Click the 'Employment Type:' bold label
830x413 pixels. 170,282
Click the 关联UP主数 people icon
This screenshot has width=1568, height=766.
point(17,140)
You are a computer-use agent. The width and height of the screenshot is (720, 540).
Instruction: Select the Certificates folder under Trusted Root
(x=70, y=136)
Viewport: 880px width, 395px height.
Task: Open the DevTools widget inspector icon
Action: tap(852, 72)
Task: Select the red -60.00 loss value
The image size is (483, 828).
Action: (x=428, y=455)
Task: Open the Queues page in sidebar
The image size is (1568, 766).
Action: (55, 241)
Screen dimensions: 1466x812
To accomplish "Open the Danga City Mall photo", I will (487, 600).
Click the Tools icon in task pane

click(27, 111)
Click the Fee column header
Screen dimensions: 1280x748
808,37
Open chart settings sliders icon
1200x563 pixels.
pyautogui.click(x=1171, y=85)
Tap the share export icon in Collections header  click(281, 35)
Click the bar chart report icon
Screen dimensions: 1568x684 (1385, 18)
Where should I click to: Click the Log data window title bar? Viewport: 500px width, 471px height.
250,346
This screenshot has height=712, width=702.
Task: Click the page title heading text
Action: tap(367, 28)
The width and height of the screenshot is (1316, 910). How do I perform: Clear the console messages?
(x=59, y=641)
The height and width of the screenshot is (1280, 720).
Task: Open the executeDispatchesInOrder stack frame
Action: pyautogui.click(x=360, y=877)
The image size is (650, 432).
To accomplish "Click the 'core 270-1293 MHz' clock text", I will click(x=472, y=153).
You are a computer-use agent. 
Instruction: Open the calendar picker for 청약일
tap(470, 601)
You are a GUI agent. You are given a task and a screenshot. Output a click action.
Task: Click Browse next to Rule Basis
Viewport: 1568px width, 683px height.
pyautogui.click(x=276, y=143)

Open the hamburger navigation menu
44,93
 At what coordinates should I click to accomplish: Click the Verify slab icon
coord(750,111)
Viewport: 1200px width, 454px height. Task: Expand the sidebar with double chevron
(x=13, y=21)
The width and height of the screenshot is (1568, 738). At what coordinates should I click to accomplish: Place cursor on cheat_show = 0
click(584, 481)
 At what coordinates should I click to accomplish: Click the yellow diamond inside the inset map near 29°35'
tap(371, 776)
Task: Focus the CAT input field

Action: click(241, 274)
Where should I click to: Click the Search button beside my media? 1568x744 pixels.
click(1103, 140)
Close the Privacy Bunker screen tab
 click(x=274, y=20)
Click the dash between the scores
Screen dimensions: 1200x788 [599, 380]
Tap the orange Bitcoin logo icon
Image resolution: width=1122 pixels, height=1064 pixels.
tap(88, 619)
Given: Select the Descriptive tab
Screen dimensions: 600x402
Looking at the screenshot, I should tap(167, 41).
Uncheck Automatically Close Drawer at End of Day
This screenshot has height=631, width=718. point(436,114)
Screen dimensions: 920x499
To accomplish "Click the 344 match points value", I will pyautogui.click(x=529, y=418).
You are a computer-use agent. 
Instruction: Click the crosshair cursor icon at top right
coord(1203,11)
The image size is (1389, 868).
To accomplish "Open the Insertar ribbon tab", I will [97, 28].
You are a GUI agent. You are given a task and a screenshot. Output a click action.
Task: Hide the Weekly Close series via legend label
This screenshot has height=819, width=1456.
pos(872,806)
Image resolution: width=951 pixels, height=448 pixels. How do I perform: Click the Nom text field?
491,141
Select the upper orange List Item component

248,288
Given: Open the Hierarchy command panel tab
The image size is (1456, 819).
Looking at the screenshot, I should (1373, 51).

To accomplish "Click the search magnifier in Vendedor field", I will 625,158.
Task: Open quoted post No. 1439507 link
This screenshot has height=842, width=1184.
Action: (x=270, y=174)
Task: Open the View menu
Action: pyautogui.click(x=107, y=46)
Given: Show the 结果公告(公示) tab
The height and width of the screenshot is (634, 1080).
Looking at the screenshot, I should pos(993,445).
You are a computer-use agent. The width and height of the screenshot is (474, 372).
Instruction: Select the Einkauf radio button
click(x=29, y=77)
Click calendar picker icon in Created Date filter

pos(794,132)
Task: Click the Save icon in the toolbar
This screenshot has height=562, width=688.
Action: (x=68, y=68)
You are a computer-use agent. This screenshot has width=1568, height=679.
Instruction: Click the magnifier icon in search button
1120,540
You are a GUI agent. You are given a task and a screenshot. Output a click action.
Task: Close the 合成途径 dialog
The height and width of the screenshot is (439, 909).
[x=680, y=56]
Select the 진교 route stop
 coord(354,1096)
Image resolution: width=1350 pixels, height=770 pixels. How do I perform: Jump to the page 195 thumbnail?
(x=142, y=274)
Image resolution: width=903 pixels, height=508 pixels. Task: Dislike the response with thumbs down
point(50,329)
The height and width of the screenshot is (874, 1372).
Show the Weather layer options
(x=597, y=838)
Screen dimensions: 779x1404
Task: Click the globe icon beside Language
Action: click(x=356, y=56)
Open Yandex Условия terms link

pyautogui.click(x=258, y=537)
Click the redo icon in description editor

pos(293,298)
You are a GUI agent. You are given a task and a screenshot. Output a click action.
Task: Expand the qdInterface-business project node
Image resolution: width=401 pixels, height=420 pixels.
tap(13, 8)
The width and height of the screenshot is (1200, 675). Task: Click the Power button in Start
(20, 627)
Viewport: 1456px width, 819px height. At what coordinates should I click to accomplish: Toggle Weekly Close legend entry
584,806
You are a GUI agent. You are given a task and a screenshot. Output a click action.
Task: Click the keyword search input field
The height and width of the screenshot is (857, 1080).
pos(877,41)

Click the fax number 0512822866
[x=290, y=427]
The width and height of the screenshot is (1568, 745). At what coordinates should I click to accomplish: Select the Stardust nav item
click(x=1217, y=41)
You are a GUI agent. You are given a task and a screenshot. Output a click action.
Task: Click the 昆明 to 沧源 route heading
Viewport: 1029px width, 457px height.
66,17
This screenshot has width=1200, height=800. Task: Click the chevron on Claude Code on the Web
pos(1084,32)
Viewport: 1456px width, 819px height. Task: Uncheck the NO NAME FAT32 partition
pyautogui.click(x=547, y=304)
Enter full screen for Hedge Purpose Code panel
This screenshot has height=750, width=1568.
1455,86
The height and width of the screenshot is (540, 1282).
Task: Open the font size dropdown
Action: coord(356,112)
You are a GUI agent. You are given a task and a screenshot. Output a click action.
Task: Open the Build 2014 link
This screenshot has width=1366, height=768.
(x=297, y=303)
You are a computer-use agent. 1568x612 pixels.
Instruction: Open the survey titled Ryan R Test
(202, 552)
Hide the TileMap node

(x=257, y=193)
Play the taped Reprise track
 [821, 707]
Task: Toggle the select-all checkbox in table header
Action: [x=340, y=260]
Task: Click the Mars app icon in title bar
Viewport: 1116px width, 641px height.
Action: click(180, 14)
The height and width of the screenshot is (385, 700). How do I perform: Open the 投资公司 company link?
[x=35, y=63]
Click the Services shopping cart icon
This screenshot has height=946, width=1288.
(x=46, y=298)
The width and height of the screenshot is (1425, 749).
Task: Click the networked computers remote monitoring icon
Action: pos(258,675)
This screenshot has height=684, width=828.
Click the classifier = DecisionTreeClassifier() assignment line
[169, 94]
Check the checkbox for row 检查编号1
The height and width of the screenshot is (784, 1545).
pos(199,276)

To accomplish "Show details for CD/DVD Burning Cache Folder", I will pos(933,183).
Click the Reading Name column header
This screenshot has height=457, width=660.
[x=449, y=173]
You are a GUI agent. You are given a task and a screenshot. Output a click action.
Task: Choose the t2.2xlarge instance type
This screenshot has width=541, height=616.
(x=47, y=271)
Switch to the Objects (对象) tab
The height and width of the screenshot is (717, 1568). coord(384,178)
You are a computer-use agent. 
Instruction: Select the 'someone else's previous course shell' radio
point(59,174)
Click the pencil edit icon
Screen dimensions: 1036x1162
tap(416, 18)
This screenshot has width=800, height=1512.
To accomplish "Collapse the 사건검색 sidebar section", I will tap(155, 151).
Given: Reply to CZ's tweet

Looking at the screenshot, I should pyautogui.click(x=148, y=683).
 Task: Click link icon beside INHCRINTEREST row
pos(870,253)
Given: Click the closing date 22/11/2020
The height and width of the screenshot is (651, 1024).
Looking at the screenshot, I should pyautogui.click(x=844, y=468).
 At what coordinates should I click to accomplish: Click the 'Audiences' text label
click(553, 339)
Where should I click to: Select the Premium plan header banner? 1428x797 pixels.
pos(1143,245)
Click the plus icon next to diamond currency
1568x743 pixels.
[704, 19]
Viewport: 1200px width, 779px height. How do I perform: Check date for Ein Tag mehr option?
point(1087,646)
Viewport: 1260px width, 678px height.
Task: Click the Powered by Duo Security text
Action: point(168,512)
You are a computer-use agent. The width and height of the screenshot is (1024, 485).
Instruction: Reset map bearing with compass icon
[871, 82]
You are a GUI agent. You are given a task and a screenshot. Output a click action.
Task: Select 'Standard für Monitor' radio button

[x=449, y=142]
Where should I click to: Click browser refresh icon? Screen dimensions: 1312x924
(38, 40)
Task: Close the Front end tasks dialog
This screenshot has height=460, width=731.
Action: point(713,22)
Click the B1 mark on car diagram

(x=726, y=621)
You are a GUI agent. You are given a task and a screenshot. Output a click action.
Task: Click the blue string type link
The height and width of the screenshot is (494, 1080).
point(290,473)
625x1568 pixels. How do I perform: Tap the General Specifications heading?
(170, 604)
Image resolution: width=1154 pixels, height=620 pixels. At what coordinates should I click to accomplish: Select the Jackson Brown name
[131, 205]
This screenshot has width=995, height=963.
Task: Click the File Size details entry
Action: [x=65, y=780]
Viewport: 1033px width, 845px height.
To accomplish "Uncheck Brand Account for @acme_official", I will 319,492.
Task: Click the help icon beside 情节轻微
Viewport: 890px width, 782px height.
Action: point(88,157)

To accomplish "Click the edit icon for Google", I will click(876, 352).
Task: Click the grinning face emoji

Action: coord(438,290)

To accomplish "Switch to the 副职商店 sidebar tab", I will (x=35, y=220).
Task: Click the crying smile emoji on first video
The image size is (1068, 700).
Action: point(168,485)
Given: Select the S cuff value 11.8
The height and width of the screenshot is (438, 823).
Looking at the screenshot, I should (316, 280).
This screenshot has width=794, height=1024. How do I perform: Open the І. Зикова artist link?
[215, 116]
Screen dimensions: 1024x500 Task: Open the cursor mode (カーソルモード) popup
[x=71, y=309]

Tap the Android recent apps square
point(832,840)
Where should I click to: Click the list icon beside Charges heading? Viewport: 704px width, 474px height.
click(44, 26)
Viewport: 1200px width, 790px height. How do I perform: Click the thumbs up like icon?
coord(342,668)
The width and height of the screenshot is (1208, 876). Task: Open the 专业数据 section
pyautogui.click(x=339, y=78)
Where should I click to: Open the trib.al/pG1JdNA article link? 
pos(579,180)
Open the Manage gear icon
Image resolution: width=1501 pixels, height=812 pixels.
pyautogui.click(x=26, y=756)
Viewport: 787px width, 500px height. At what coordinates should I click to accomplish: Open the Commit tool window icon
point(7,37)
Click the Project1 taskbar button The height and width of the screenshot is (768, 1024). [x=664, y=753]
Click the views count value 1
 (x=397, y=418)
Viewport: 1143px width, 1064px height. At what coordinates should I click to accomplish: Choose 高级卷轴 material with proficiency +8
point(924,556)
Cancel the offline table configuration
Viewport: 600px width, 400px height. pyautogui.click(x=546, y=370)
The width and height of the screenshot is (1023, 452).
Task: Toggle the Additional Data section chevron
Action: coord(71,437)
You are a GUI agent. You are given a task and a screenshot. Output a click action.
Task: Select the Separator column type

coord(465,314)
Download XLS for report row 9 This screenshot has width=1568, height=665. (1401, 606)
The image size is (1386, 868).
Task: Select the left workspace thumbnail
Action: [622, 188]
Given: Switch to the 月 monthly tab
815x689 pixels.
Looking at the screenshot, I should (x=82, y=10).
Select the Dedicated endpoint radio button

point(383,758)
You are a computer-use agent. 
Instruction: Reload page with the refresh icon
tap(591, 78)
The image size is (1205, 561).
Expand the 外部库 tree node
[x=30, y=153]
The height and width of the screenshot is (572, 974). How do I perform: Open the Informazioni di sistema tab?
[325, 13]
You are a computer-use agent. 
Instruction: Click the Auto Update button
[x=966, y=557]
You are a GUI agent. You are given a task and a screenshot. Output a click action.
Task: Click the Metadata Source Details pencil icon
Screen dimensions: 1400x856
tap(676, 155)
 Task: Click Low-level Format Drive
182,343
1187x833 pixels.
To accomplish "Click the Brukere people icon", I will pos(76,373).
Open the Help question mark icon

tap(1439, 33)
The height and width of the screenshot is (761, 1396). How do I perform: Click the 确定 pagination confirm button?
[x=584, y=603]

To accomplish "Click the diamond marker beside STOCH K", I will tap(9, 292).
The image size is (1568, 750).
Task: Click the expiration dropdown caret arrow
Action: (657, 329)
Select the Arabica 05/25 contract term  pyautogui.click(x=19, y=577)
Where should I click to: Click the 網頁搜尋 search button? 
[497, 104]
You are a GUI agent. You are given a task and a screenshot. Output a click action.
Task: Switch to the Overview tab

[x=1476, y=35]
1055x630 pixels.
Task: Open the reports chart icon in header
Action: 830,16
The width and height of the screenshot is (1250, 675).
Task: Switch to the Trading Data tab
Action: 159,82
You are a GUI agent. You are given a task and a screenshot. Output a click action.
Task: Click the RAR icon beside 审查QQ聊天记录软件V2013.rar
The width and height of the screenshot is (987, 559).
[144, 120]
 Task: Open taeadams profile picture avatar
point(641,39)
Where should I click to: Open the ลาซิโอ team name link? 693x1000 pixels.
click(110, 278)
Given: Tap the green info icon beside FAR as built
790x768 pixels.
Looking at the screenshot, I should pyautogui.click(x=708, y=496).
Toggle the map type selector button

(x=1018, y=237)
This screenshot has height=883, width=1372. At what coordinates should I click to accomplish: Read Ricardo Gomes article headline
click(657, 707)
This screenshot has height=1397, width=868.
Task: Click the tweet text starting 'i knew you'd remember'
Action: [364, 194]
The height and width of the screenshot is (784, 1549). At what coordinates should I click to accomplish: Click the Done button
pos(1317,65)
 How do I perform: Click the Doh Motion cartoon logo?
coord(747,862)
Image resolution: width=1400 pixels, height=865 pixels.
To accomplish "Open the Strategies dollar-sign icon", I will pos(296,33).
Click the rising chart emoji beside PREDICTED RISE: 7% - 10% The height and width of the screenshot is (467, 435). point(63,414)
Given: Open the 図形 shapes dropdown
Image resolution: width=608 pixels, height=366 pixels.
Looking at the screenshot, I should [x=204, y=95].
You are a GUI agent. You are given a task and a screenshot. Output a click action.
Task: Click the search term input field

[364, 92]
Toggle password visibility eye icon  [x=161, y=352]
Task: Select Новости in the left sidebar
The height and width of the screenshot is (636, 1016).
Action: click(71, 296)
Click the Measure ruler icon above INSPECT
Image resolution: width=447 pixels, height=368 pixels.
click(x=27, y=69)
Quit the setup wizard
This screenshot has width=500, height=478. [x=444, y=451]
--
# AIM
Give everything from the line containing "will tap(9, 292)." down to the line containing "coord(747,862)" again, with "Overview" replaced by "Summary" and nothing else changed.

# SOLUTION TO THE PROBLEM
To accomplish "Click the diamond marker beside STOCH K", I will tap(9, 292).
The image size is (1568, 750).
Task: Click the expiration dropdown caret arrow
Action: (657, 329)
Select the Arabica 05/25 contract term  pyautogui.click(x=19, y=577)
Where should I click to: Click the 網頁搜尋 search button? 
[497, 104]
You are a GUI agent. You are given a task and a screenshot. Output a click action.
Task: Switch to the Summary tab

[x=1476, y=35]
1055x630 pixels.
Task: Open the reports chart icon in header
Action: 830,16
The width and height of the screenshot is (1250, 675).
Task: Switch to the Trading Data tab
Action: 159,82
You are a GUI agent. You are given a task and a screenshot. Output a click action.
Task: Click the RAR icon beside 审查QQ聊天记录软件V2013.rar
The width and height of the screenshot is (987, 559).
[144, 120]
 Task: Open taeadams profile picture avatar
point(641,39)
Where should I click to: Open the ลาซิโอ team name link? 693x1000 pixels.
click(110, 278)
Given: Tap the green info icon beside FAR as built
790x768 pixels.
Looking at the screenshot, I should pyautogui.click(x=708, y=496).
Toggle the map type selector button

(x=1018, y=237)
This screenshot has height=883, width=1372. At what coordinates should I click to accomplish: Read Ricardo Gomes article headline
click(657, 707)
This screenshot has height=1397, width=868.
Task: Click the tweet text starting 'i knew you'd remember'
Action: [364, 194]
The height and width of the screenshot is (784, 1549). At what coordinates should I click to accomplish: Click the Done button
pos(1317,65)
 How do I perform: Click the Doh Motion cartoon logo?
coord(747,862)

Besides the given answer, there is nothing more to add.